[Records from a data collection]
• • • • •
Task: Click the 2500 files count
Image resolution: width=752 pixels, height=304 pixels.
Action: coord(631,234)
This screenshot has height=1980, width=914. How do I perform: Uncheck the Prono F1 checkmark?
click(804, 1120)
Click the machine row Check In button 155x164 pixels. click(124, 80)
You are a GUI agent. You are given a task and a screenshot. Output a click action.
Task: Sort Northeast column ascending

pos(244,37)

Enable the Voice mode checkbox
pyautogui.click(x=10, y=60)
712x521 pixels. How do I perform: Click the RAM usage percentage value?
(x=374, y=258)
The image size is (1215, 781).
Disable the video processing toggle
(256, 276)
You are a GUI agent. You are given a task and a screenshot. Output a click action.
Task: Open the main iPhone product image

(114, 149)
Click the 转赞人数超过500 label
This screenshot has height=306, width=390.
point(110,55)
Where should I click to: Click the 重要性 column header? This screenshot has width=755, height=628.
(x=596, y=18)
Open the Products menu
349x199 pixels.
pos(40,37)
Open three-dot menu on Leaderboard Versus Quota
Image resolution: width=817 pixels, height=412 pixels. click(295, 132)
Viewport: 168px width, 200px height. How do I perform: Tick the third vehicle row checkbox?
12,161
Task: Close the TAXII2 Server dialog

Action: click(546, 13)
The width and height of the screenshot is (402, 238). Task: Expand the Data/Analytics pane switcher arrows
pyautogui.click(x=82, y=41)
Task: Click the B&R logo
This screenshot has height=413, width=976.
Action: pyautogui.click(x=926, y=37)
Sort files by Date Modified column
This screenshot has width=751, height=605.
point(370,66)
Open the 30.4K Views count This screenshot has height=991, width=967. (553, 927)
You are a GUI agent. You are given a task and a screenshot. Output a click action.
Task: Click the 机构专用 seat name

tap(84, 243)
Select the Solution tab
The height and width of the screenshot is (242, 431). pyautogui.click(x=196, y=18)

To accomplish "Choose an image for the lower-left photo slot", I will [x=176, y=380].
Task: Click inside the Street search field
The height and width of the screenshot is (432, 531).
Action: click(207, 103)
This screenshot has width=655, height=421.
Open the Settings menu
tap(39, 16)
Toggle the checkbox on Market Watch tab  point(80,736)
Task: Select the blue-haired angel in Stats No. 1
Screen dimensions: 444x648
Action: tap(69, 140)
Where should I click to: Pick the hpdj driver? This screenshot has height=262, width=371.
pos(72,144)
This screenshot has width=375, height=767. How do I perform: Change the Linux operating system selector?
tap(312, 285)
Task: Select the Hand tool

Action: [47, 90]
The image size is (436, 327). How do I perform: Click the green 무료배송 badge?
• • • • •
The records above should be given again in full, exactly as written.

Your solution:
Task: Click the 2500 files count
Image resolution: width=752 pixels, height=304 pixels.
Action: coord(631,234)
This screenshot has height=1980, width=914. How do I perform: Uncheck the Prono F1 checkmark?
click(804, 1120)
Click the machine row Check In button 155x164 pixels. click(124, 80)
You are a GUI agent. You are given a task and a screenshot. Output a click action.
Task: Sort Northeast column ascending

pos(244,37)

Enable the Voice mode checkbox
pyautogui.click(x=10, y=60)
712x521 pixels. How do I perform: Click the RAM usage percentage value?
(x=374, y=258)
The image size is (1215, 781).
Disable the video processing toggle
(256, 276)
You are a GUI agent. You are given a task and a screenshot. Output a click action.
Task: Open the main iPhone product image

(114, 149)
Click the 转赞人数超过500 label
This screenshot has height=306, width=390.
point(110,55)
Where should I click to: Click the 重要性 column header? This screenshot has width=755, height=628.
(x=596, y=18)
Open the Products menu
349x199 pixels.
pos(40,37)
Open three-dot menu on Leaderboard Versus Quota
Image resolution: width=817 pixels, height=412 pixels. click(295, 132)
Viewport: 168px width, 200px height. How do I perform: Tick the third vehicle row checkbox?
12,161
Task: Close the TAXII2 Server dialog

Action: click(546, 13)
The width and height of the screenshot is (402, 238). Task: Expand the Data/Analytics pane switcher arrows
pyautogui.click(x=82, y=41)
Task: Click the B&R logo
This screenshot has height=413, width=976.
Action: pyautogui.click(x=926, y=37)
Sort files by Date Modified column
This screenshot has width=751, height=605.
point(370,66)
Open the 30.4K Views count This screenshot has height=991, width=967. (553, 927)
You are a GUI agent. You are given a task and a screenshot. Output a click action.
Task: Click the 机构专用 seat name

tap(84, 243)
Select the Solution tab
The height and width of the screenshot is (242, 431). pyautogui.click(x=196, y=18)

To accomplish "Choose an image for the lower-left photo slot", I will [x=176, y=380].
Task: Click inside the Street search field
The height and width of the screenshot is (432, 531).
Action: click(207, 103)
This screenshot has width=655, height=421.
Open the Settings menu
tap(39, 16)
Toggle the checkbox on Market Watch tab  point(80,736)
Task: Select the blue-haired angel in Stats No. 1
Screen dimensions: 444x648
Action: tap(69, 140)
Where should I click to: Pick the hpdj driver? This screenshot has height=262, width=371.
pos(72,144)
This screenshot has width=375, height=767. How do I perform: Change the Linux operating system selector?
tap(312, 285)
Task: Select the Hand tool

Action: [47, 90]
The image size is (436, 327). How do I perform: Click the green 무료배송 badge?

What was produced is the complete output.